Me dice que no puede asistir en la fecha que le doy porque tiene unos compromisos de trabajo el resto del mes. “Se que suena un poco odioso, pero créame, es puro rebusque”, afirma.
La verdad no me importa, es decir, que esté ocupado porque está lleno de trabajo o por rebusque me tiene sin cuidado, pero me agrada cuando las personas demuestran ínfulas de nada, que, independiente de quién sean y lo que hayan hecho o deshecho en esta vida, no miren a las personas por encima del hombro.
Existe mucha fauna de esa en el mundo de las letras, personajes que por haber publicado un libro se creen la reencarnación de Shakespeare, mientras que solo unos pocos serán recordados en la historia, y el resto se irán al olvido. Lo peor es que ellos lo saben.

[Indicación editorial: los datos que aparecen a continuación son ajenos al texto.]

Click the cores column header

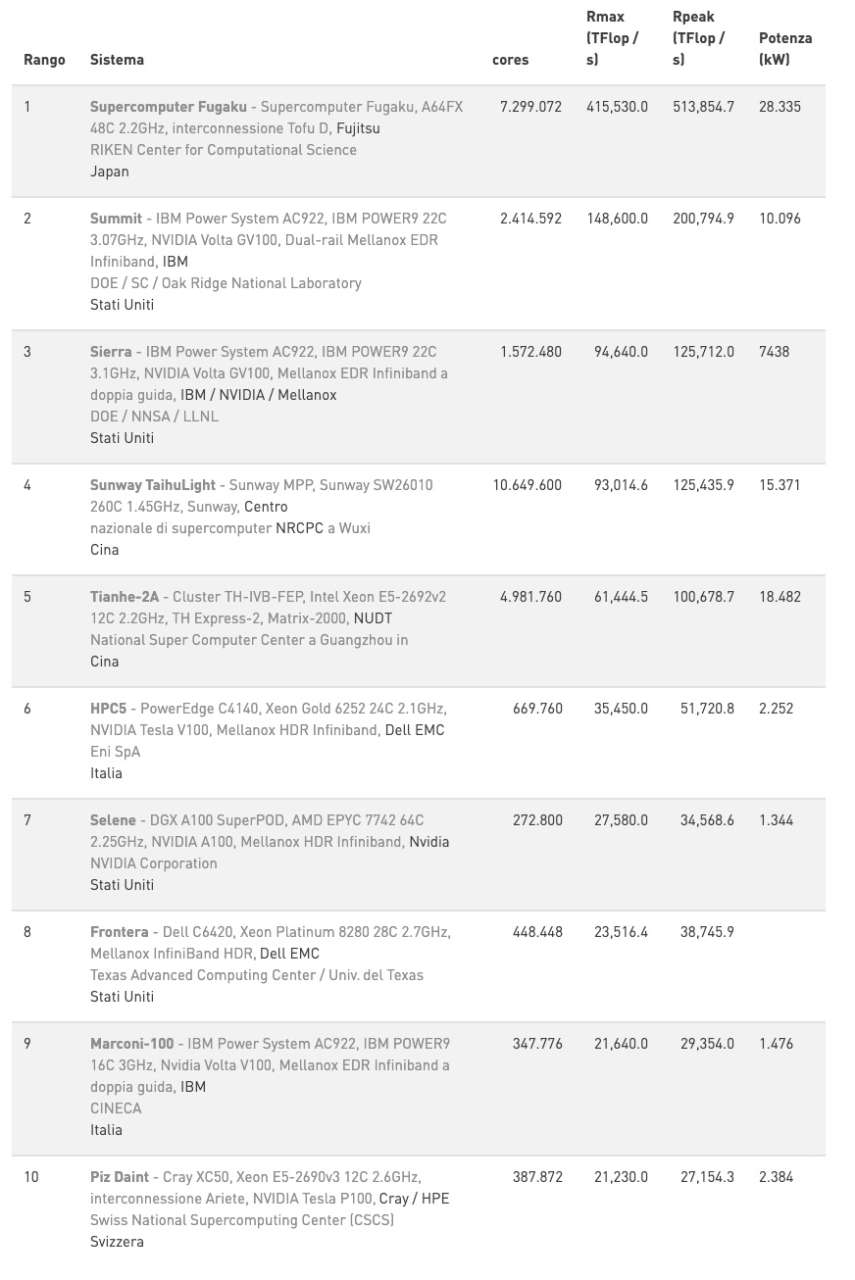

García Márquez menciona eso en una de sus notas de prensa. Dice que la literatura es muy desagradecida, pues a diferencia del boxeo, solo tiene dos categorías: los inmortales y el resto, mientras que ese deporte tiene un criterio de calificación más justo con pesos welter, pesos medios, pesos mosca, etc, donde “cada quien disfruta de una gloria universal dentro de sus límites respectivos”, mientras que en la literatura solo los grandes van al cielo y adquirirán cierta inmortalidad.
Por eso, a menos de que uno sea un Tolstoy, una Woolf, un Dickens, un Dotoyevski, una Austen o cualquier otro gran autor, lo mejor es andar por la vida sin ínfulas de nada.